In Pastores Dabo Vobis, St. Pope John Paul II described the principal foundations for priestly formation as human, spiritual, intellectual, and pastoral. Each area, while distinct in itself, is naturally linked to the others. Seminary formation, much like other educational institutions, was disrupted by the Covid-19 pandemic. A year ago, as Covid restriction slowly became a way of life, our seminarians were beginning their Summer Pastoral Assignments. “When many of our seminarians were headed to their parish assignments for a ‘normal’ eight to ten week pastoral assignment, it was anything but ‘normal’”, said Fr. Ed Riley, Director of Pastoral Formation.

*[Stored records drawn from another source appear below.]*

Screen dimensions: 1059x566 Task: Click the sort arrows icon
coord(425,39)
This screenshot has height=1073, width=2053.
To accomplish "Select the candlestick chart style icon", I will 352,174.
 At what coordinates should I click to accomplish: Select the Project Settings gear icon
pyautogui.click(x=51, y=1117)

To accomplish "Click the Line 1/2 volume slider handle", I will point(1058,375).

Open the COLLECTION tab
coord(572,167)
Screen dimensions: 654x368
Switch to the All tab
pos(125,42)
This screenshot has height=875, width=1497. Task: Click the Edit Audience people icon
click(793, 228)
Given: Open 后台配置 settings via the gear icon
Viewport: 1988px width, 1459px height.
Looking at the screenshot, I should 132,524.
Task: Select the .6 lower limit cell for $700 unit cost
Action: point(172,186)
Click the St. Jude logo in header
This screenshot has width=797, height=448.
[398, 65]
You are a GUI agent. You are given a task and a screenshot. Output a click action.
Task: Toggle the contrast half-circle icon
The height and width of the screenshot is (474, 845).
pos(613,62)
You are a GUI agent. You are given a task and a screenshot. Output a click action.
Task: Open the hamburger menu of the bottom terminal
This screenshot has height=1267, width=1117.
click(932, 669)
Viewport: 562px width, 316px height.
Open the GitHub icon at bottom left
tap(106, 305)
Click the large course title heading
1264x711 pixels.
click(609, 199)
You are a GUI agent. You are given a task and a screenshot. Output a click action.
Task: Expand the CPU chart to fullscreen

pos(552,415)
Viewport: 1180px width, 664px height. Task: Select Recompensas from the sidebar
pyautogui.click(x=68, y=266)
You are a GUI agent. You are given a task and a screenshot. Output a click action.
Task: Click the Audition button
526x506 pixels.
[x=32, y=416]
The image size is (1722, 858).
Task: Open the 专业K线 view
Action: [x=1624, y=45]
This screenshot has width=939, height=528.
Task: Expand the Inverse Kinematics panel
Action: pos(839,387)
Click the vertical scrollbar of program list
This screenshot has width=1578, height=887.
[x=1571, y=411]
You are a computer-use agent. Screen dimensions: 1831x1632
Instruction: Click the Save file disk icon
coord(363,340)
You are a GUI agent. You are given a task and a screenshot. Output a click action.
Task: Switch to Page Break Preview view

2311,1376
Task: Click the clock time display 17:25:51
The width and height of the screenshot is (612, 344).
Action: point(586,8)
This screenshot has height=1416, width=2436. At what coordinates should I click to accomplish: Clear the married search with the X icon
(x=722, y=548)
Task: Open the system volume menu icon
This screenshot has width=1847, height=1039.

Pastoral Formation puts the other three pillar of formation together into a well-integrated whole. The goal of priestly formation in the seminary is to form and prepare men for the work of ministry, especially parish ministry. Fr. Ed continued, “Covid-19 truly upended every aspect of human life including Church life but in a very unexpected way our seminarians jumped right in and began to pull out the technology they have grown up with and began to help their pastors do everything from live-stream Masses to post short video ‘highlights’ and set up outdoor confessionals, all with the desire of helping their pastors stay connected to their parishioners… With parish life coming to a standstill in all the ways we usually ‘meet the LORD,’ and when parishioners were not able to come to Mass and staff could not come to the rectory offices, parishes found new ways to carry on the great work of the Church, bringing Jesus Christ to the world. In many ways, our seminarians exercised their intuitive nature to utilize social media to reach out, evangelize, connect and keep people as close to their faith as possible”.
Our seminarians usually have a particular interest, skill, characteristic, or quality that somehow confirms or motivates their desire for ministry in the Church. The formation program at the seminary helps the seminarian cultivate those skills that are necessary for ordained ministry and are external and practical expressions of Christian discipleship. Saint John’s Seminary strives to form men who are adequately prepared for the challenges faced in ministry at a parish. This preparedness for ministry in the modern world is fostered by the pastoral formation experiences of seminarians. Pastoral placements are tailored to the formation needs of each seminarian. Ministry supervisors and faculty members are all experienced parish priests who understand the challenges of parish life and ministry.
As coronavirus cases surged in Boston, Cardinal Sean P. O’Malley designated a task force of 21 priests to be trained to safely anoint Covid-19 patients. These priests were featured in a New York Times article, The Last Anointing. Several members of our faculty: Fr. Tom Macdonald, Fr. Ryan Connors, and Fr. David Barnes, were part of this group. They have been able to share their account and experience of what it was like to be one of the “covid priests” during regularly scheduled formation workshops with our seminarians. Fr. Ryan Connors has also recently presented an academic paper titled Holy Anointing for Holy Suffering at Ave Maria University in Florida during a conference exploring contemporary questions related to suffering, death, and hope for eternal life.
In a sense, all priests have had to be “covid priests” during the last year. To be a “covid priest” is the new normal. Our seminarians were able to witness, through their own experiences at their pastoral assignments last summer, and through the example of our faculty, the great dedication and adaptability a priest must have in his ministry. Although Covid restrictions are still in place and may limit what our seminarians can do at a pastoral assignment, they are hungry to get out there and do what they can. Fr. Ed reflected that, “one could say their pastoral experiences last summer were a blessing in that they received a quick introduction to the ‘new’ normal', which very likely, will be their future pastoral life when they become ordained to serve the people of God.”
Please continue to keep our seminarians in your prayers.